I live in a one-bedroom apartment over a barbershop near my ex-farm, where my ex-horses reside with my ex-wife.
The bedroom is for the Little Girl. I sleep in the living room, and no matter how many Ikea pillows I’ve used to make the bed look like a couch, female visitors have never sat there.
The whole thing looks like an arrangement for an elderly relative: Uncle Vito has to sleep close to the bathroom because he may not make it in there every night.
The bed-in-the-living room thing is really not so bad. The true problem is creeping girl encroachment. Aside from my humble sleeping nook, the rest of the apartment appears as though Barbie, Dora, and Hannah Montana had a call-the-cops kind of rowdy party, then never cleaned up.
It looks like I rent from a 7-year-old.
Here is the question: If a man has no bedroom, and awakens each day amidst a first-grader’s scattered fluff, stuff and pink-and-purple detritus, can he ever truly be king of his (Disney) castle?

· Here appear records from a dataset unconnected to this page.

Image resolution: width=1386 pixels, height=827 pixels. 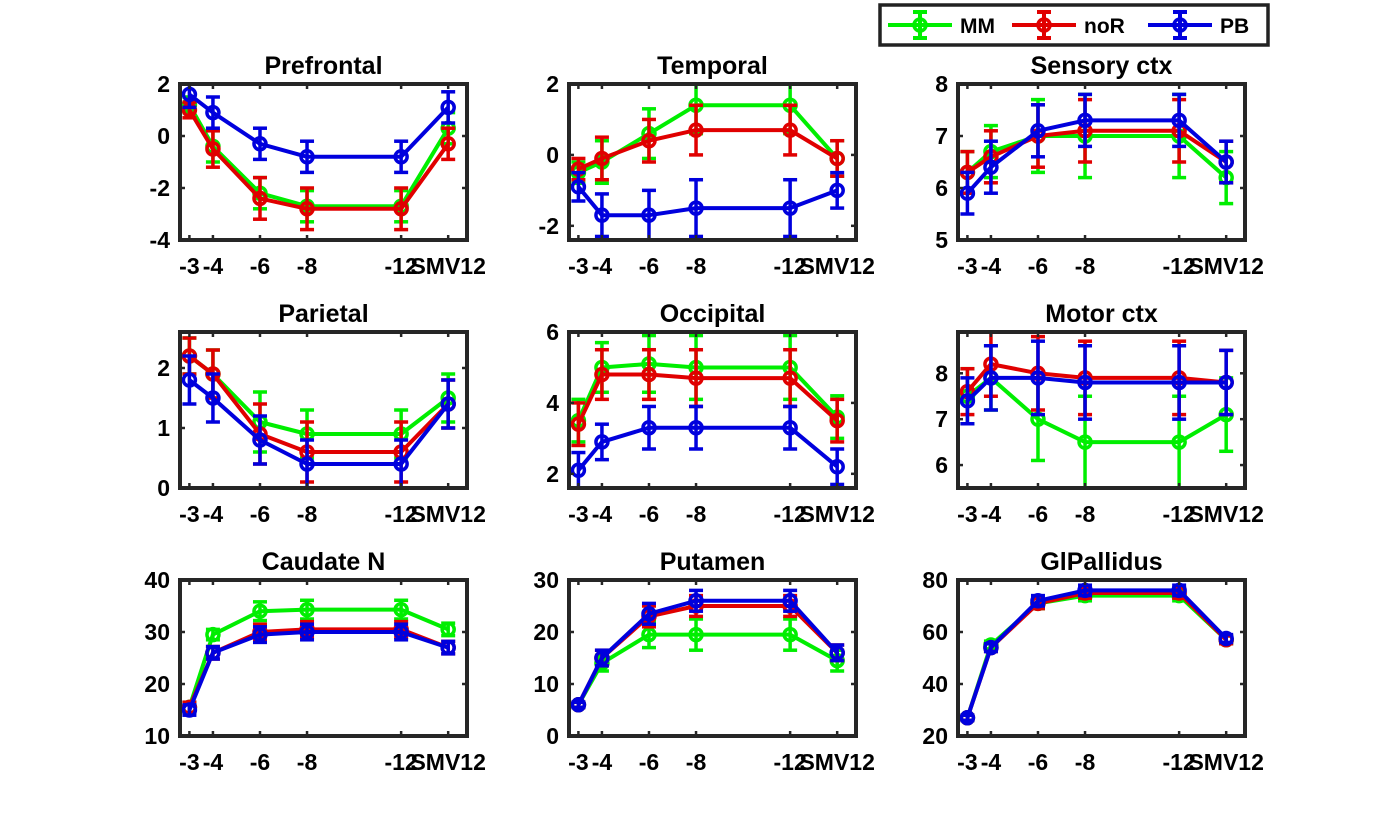 What do you see at coordinates (323, 66) in the screenshot?
I see `panel-title: Prefrontal` at bounding box center [323, 66].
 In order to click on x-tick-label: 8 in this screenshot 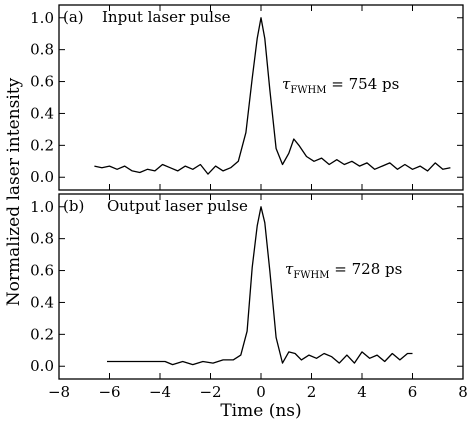, I will do `click(463, 392)`.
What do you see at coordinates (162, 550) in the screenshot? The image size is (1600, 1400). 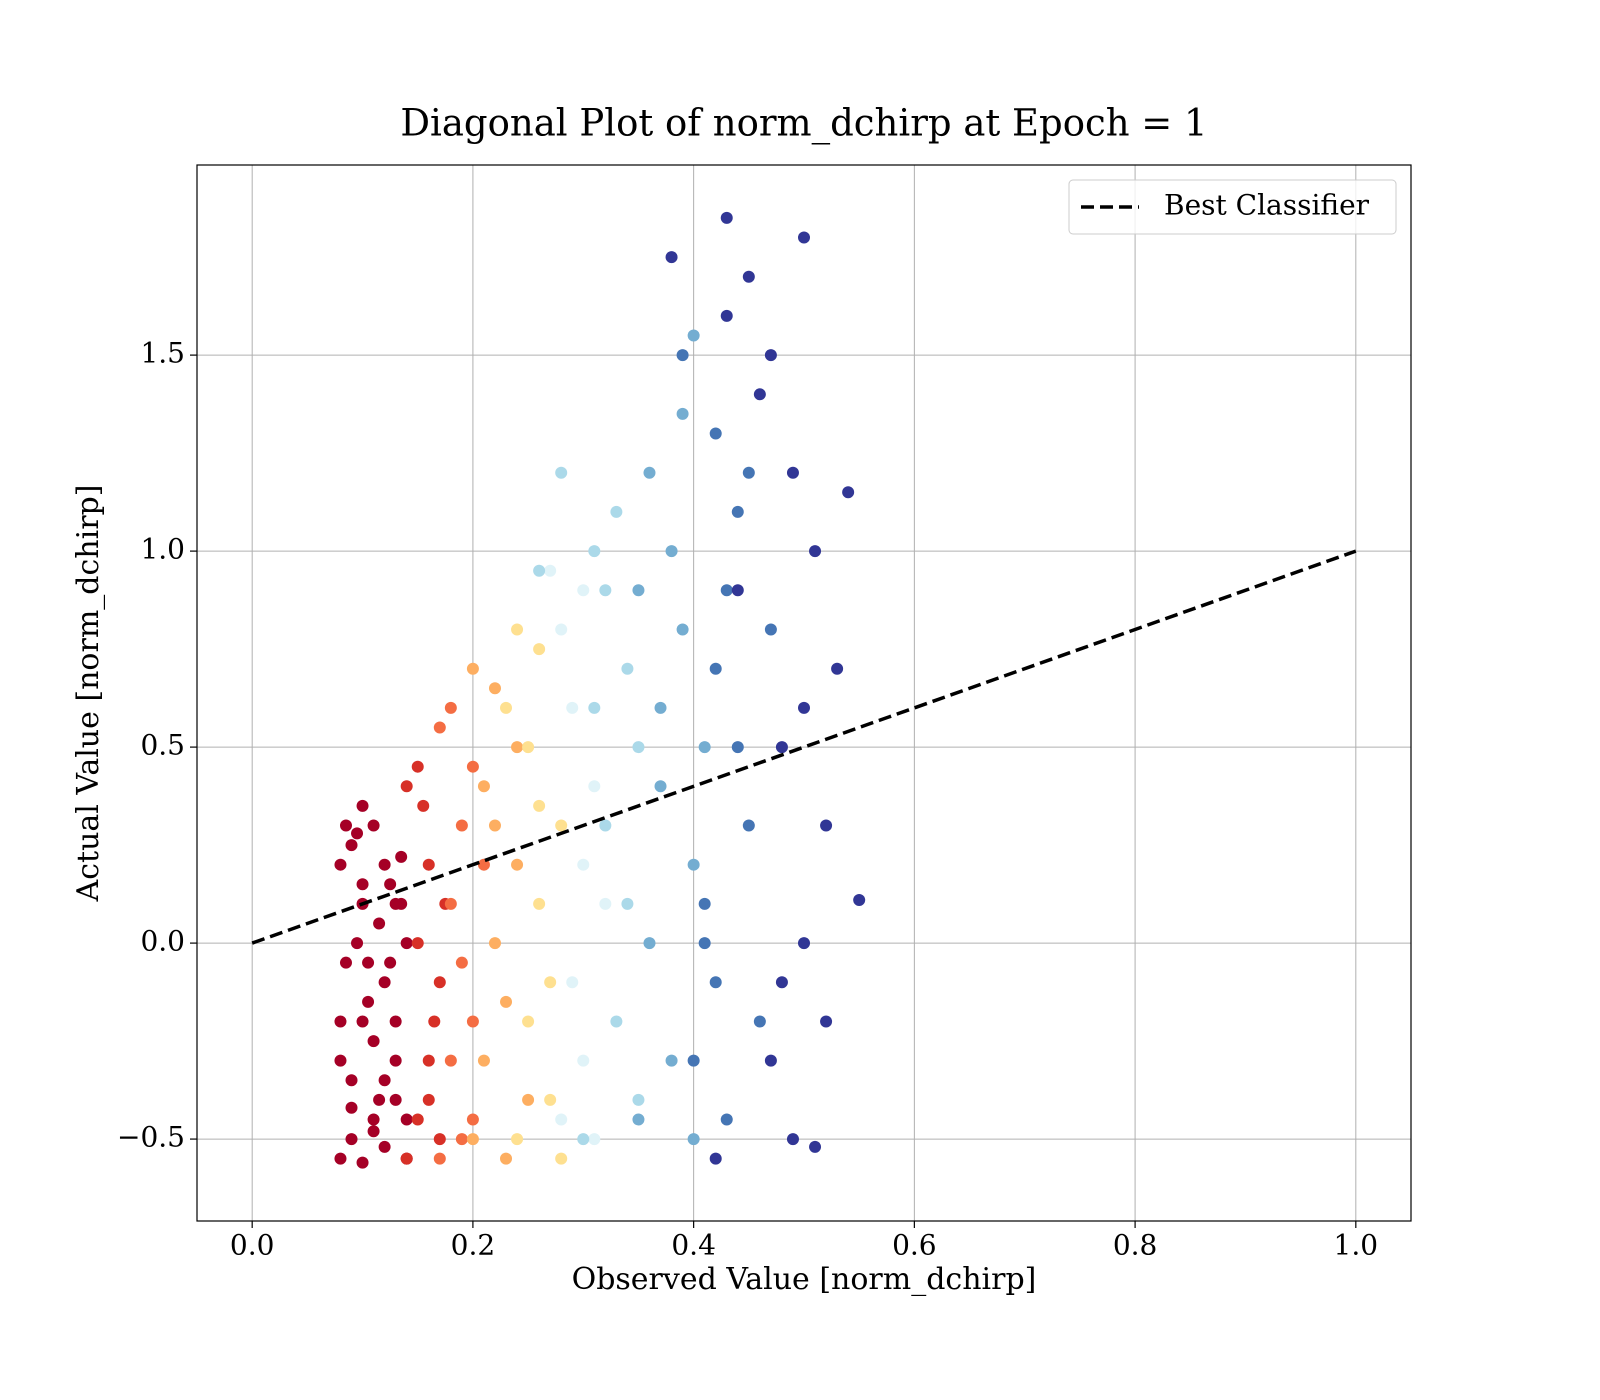 I see `y-tick-label: 1.0` at bounding box center [162, 550].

To shave, I must move aside Hello Kitty tooth-brushing accoutrement. To shower, I have to evict an armada of bath toys temporarily dyed green or red by the Crayola bath-coloring tablets my kid uses. Our toaster plays a waltz from a Cinderella movie, and stamps each slice of bread with a princess crown.
Perhaps I’m a tad indulgent of the child – divorce guilt, and all that. And truth be told, I have the power to mark the place as singularly my own whenever I want. So why don’t I?
One epiphanic morning, it hit me: I really like the girl things. What’s more, I really need them. Man caves, I’ve had. Bachelor apartments, I’ve done. But a place that reminds me of the Little Girl on the three or four nights per week that she’s not there – well, that’s home.
I’m not saying it couldn’t stand to be picked up once in a while. But I won’t be dismantling the pink tent in the kitchen where my daughter keeps her Princess Band-Aids any time soon.
Besides, there’s plenty of room for me on the bed – I mean, couch.